■ Entries provided ■
*****

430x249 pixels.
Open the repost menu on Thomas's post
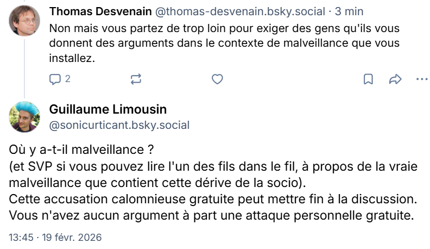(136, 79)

*****

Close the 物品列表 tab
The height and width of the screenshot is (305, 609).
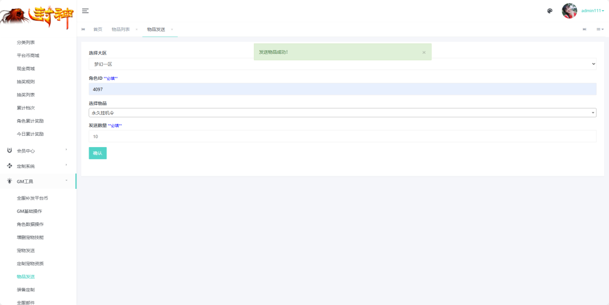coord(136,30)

*****

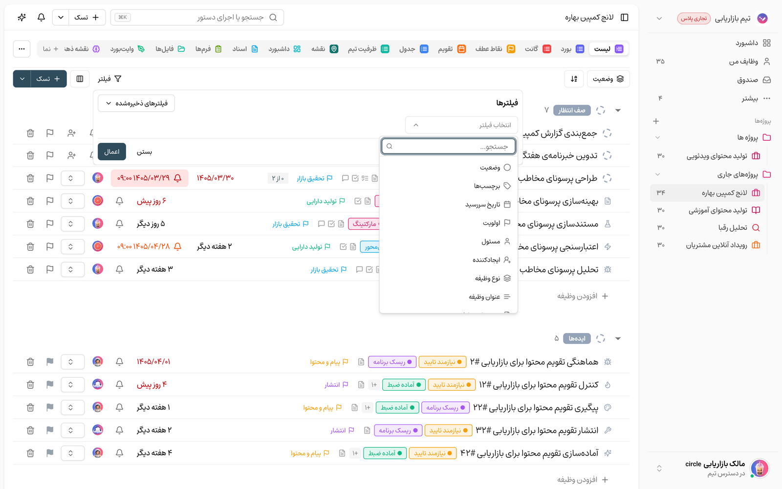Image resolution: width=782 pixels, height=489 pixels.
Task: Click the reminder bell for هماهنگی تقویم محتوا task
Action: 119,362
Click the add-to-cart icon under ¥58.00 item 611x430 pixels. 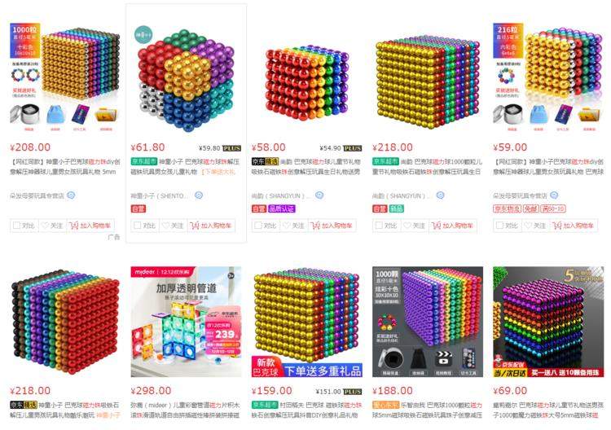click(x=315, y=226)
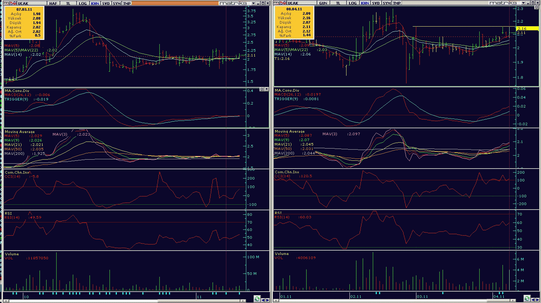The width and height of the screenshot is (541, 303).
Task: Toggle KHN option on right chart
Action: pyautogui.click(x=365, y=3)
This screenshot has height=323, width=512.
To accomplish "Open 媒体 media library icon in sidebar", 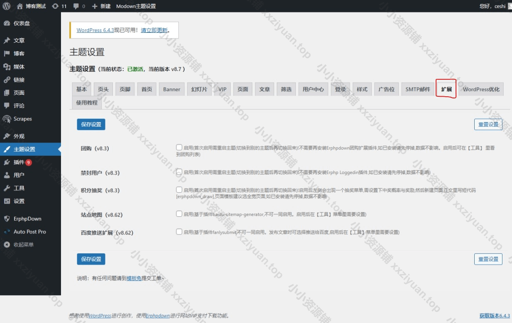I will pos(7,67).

*****

■ Aim ■
Format the lines starting at the one that contains "Close the 物品列表 tab" and ending at the one that contains "coord(136,30)" as a Markdown table with the columns No. and Line, one numbered table row per line. Skip blank lines and leave the pictures out.

■ Reply ■
| No. | Line |
|---|---|
| 1 | Close the 物品列表 tab |
| 2 | The height and width of the screenshot is (305, 609). |
| 3 | coord(136,30) |